_Directions_: Print, exactly and completely, the data that appears below.

_Data in this exercise_:

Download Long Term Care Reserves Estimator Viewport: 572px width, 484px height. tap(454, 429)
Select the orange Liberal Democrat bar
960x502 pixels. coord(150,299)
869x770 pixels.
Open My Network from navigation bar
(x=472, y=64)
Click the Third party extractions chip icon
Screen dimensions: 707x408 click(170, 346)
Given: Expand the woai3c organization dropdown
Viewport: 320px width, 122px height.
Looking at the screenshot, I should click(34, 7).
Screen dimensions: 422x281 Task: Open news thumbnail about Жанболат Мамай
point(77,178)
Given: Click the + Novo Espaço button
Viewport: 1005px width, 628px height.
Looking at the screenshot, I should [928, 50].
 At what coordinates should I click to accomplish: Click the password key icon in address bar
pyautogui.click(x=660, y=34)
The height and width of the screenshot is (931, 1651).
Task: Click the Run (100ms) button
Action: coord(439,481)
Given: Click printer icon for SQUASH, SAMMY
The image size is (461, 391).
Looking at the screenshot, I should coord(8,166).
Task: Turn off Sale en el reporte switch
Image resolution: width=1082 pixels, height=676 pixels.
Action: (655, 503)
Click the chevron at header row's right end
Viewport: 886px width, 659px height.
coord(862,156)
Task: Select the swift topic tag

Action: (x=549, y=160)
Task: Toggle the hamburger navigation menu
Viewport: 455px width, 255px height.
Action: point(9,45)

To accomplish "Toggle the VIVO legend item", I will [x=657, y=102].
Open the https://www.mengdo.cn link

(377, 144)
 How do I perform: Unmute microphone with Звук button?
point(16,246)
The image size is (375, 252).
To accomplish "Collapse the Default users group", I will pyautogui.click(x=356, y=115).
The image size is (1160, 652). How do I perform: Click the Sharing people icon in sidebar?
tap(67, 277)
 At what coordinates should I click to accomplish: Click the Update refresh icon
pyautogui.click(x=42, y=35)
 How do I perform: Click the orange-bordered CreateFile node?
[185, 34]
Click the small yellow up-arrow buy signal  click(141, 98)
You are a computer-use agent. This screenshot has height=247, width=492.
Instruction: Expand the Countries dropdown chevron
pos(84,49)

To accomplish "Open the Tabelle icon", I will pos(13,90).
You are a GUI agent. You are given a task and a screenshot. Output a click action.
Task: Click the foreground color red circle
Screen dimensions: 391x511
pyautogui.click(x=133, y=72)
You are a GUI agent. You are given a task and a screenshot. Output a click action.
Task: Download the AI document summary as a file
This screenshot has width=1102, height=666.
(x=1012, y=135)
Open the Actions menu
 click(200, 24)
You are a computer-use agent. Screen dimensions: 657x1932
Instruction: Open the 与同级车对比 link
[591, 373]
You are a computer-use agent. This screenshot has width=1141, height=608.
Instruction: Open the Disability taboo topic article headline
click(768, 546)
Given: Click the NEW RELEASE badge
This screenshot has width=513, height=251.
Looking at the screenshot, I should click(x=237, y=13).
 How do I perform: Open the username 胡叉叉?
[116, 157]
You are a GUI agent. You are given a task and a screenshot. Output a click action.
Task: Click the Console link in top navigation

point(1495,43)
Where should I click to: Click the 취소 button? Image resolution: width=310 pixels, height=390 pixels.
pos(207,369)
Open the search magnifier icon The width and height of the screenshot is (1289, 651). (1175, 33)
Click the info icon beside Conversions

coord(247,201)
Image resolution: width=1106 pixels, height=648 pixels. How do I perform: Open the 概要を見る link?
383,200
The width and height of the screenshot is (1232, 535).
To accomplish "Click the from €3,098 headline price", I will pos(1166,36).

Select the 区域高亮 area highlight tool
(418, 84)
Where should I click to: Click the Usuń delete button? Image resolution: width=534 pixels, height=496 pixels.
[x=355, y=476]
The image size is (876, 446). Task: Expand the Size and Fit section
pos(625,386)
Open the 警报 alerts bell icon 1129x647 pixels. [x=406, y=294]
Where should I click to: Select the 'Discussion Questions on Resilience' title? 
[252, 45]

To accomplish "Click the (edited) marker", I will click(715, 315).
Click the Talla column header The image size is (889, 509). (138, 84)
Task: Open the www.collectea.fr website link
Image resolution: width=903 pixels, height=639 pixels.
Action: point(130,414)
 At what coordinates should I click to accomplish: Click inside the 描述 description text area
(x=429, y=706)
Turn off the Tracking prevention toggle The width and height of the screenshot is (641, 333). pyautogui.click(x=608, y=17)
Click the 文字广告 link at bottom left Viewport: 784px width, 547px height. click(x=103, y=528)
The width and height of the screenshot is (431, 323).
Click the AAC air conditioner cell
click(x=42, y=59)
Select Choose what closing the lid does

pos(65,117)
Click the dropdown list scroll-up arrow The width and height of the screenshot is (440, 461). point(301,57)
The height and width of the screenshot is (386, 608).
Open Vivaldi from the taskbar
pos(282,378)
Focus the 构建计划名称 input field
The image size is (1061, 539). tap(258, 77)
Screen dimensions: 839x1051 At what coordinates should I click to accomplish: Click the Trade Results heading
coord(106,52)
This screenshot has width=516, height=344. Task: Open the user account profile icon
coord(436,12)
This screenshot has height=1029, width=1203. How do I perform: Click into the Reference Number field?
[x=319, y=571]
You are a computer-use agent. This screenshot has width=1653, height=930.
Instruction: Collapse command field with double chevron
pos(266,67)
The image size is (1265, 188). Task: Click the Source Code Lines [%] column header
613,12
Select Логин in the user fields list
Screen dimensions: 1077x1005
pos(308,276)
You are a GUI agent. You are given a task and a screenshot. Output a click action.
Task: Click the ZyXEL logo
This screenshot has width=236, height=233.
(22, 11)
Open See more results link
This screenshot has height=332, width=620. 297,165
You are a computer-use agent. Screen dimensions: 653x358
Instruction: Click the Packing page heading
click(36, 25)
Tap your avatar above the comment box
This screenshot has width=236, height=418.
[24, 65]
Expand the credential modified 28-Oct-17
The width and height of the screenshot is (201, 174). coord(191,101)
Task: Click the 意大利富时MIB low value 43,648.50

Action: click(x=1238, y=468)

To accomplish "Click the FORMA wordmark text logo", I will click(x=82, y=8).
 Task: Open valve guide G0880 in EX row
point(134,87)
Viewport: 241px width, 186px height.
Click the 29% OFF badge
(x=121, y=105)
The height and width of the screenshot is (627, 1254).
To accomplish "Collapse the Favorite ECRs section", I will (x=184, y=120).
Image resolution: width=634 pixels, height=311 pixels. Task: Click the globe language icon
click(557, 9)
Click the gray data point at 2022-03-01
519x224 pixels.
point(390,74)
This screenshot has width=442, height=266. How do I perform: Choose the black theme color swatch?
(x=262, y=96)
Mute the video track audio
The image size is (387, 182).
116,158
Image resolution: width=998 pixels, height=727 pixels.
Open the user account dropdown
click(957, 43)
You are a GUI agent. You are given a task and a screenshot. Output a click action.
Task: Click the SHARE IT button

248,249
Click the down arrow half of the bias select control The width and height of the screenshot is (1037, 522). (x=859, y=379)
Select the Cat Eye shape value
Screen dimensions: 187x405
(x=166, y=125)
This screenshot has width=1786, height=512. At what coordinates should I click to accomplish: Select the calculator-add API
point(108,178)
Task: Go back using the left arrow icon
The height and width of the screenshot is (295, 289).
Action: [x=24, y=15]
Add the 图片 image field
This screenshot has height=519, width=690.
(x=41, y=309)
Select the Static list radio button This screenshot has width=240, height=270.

_Answer below_:
Download Long Term Care Reserves Estimator Viewport: 572px width, 484px height. tap(454, 429)
Select the orange Liberal Democrat bar
960x502 pixels. coord(150,299)
869x770 pixels.
Open My Network from navigation bar
(x=472, y=64)
Click the Third party extractions chip icon
Screen dimensions: 707x408 click(170, 346)
Given: Expand the woai3c organization dropdown
Viewport: 320px width, 122px height.
Looking at the screenshot, I should click(34, 7).
Screen dimensions: 422x281 Task: Open news thumbnail about Жанболат Мамай
point(77,178)
Given: Click the + Novo Espaço button
Viewport: 1005px width, 628px height.
Looking at the screenshot, I should [928, 50].
 At what coordinates should I click to accomplish: Click the password key icon in address bar
pyautogui.click(x=660, y=34)
The height and width of the screenshot is (931, 1651).
Task: Click the Run (100ms) button
Action: coord(439,481)
Given: Click printer icon for SQUASH, SAMMY
The image size is (461, 391).
Looking at the screenshot, I should coord(8,166).
Task: Turn off Sale en el reporte switch
Image resolution: width=1082 pixels, height=676 pixels.
Action: (655, 503)
Click the chevron at header row's right end
Viewport: 886px width, 659px height.
coord(862,156)
Task: Select the swift topic tag

Action: (x=549, y=160)
Task: Toggle the hamburger navigation menu
Viewport: 455px width, 255px height.
Action: point(9,45)

To accomplish "Toggle the VIVO legend item", I will [x=657, y=102].
Open the https://www.mengdo.cn link

(377, 144)
 How do I perform: Unmute microphone with Звук button?
point(16,246)
The image size is (375, 252).
To accomplish "Collapse the Default users group", I will pyautogui.click(x=356, y=115).
The image size is (1160, 652). How do I perform: Click the Sharing people icon in sidebar?
tap(67, 277)
 At what coordinates should I click to accomplish: Click the Update refresh icon
pyautogui.click(x=42, y=35)
 How do I perform: Click the orange-bordered CreateFile node?
[185, 34]
Click the small yellow up-arrow buy signal  click(141, 98)
You are a computer-use agent. This screenshot has height=247, width=492.
Instruction: Expand the Countries dropdown chevron
pos(84,49)

To accomplish "Open the Tabelle icon", I will pos(13,90).
You are a GUI agent. You are given a task and a screenshot. Output a click action.
Task: Click the foreground color red circle
Screen dimensions: 391x511
pyautogui.click(x=133, y=72)
You are a GUI agent. You are given a task and a screenshot. Output a click action.
Task: Download the AI document summary as a file
This screenshot has width=1102, height=666.
(x=1012, y=135)
Open the Actions menu
 click(200, 24)
You are a computer-use agent. Screen dimensions: 657x1932
Instruction: Open the 与同级车对比 link
[591, 373]
You are a computer-use agent. This screenshot has width=1141, height=608.
Instruction: Open the Disability taboo topic article headline
click(768, 546)
Given: Click the NEW RELEASE badge
This screenshot has width=513, height=251.
Looking at the screenshot, I should click(x=237, y=13).
 How do I perform: Open the username 胡叉叉?
[116, 157]
You are a GUI agent. You are given a task and a screenshot. Output a click action.
Task: Click the Console link in top navigation

point(1495,43)
Where should I click to: Click the 취소 button? Image resolution: width=310 pixels, height=390 pixels.
pos(207,369)
Open the search magnifier icon The width and height of the screenshot is (1289, 651). (1175, 33)
Click the info icon beside Conversions

coord(247,201)
Image resolution: width=1106 pixels, height=648 pixels. How do I perform: Open the 概要を見る link?
383,200
The width and height of the screenshot is (1232, 535).
To accomplish "Click the from €3,098 headline price", I will pos(1166,36).

Select the 区域高亮 area highlight tool
(418, 84)
Where should I click to: Click the Usuń delete button? Image resolution: width=534 pixels, height=496 pixels.
[x=355, y=476]
The image size is (876, 446). Task: Expand the Size and Fit section
pos(625,386)
Open the 警报 alerts bell icon 1129x647 pixels. [x=406, y=294]
Where should I click to: Select the 'Discussion Questions on Resilience' title? 
[252, 45]

To accomplish "Click the (edited) marker", I will click(715, 315).
Click the Talla column header The image size is (889, 509). (138, 84)
Task: Open the www.collectea.fr website link
Image resolution: width=903 pixels, height=639 pixels.
Action: point(130,414)
 At what coordinates should I click to accomplish: Click inside the 描述 description text area
(x=429, y=706)
Turn off the Tracking prevention toggle The width and height of the screenshot is (641, 333). pyautogui.click(x=608, y=17)
Click the 文字广告 link at bottom left Viewport: 784px width, 547px height. click(x=103, y=528)
The width and height of the screenshot is (431, 323).
Click the AAC air conditioner cell
click(x=42, y=59)
Select Choose what closing the lid does

pos(65,117)
Click the dropdown list scroll-up arrow The width and height of the screenshot is (440, 461). point(301,57)
The height and width of the screenshot is (386, 608).
Open Vivaldi from the taskbar
pos(282,378)
Focus the 构建计划名称 input field
The image size is (1061, 539). tap(258, 77)
Screen dimensions: 839x1051 At what coordinates should I click to accomplish: Click the Trade Results heading
coord(106,52)
This screenshot has width=516, height=344. Task: Open the user account profile icon
coord(436,12)
This screenshot has height=1029, width=1203. How do I perform: Click into the Reference Number field?
[x=319, y=571]
You are a computer-use agent. This screenshot has width=1653, height=930.
Instruction: Collapse command field with double chevron
pos(266,67)
The image size is (1265, 188). Task: Click the Source Code Lines [%] column header
613,12
Select Логин in the user fields list
Screen dimensions: 1077x1005
pos(308,276)
You are a GUI agent. You are given a task and a screenshot. Output a click action.
Task: Click the ZyXEL logo
This screenshot has width=236, height=233.
(22, 11)
Open See more results link
This screenshot has height=332, width=620. 297,165
You are a computer-use agent. Screen dimensions: 653x358
Instruction: Click the Packing page heading
click(36, 25)
Tap your avatar above the comment box
This screenshot has width=236, height=418.
[24, 65]
Expand the credential modified 28-Oct-17
The width and height of the screenshot is (201, 174). coord(191,101)
Task: Click the 意大利富时MIB low value 43,648.50

Action: click(x=1238, y=468)

To accomplish "Click the FORMA wordmark text logo", I will click(x=82, y=8).
 Task: Open valve guide G0880 in EX row
point(134,87)
Viewport: 241px width, 186px height.
Click the 29% OFF badge
(x=121, y=105)
The height and width of the screenshot is (627, 1254).
To accomplish "Collapse the Favorite ECRs section", I will (x=184, y=120).
Image resolution: width=634 pixels, height=311 pixels. Task: Click the globe language icon
click(557, 9)
Click the gray data point at 2022-03-01
519x224 pixels.
point(390,74)
This screenshot has width=442, height=266. How do I perform: Choose the black theme color swatch?
(x=262, y=96)
Mute the video track audio
The image size is (387, 182).
116,158
Image resolution: width=998 pixels, height=727 pixels.
Open the user account dropdown
click(957, 43)
You are a GUI agent. You are given a task and a screenshot. Output a click action.
Task: Click the SHARE IT button

248,249
Click the down arrow half of the bias select control The width and height of the screenshot is (1037, 522). (x=859, y=379)
Select the Cat Eye shape value
Screen dimensions: 187x405
(x=166, y=125)
This screenshot has width=1786, height=512. At what coordinates should I click to accomplish: Select the calculator-add API
point(108,178)
Task: Go back using the left arrow icon
The height and width of the screenshot is (295, 289).
Action: [x=24, y=15]
Add the 图片 image field
This screenshot has height=519, width=690.
(x=41, y=309)
Select the Static list radio button This screenshot has width=240, height=270.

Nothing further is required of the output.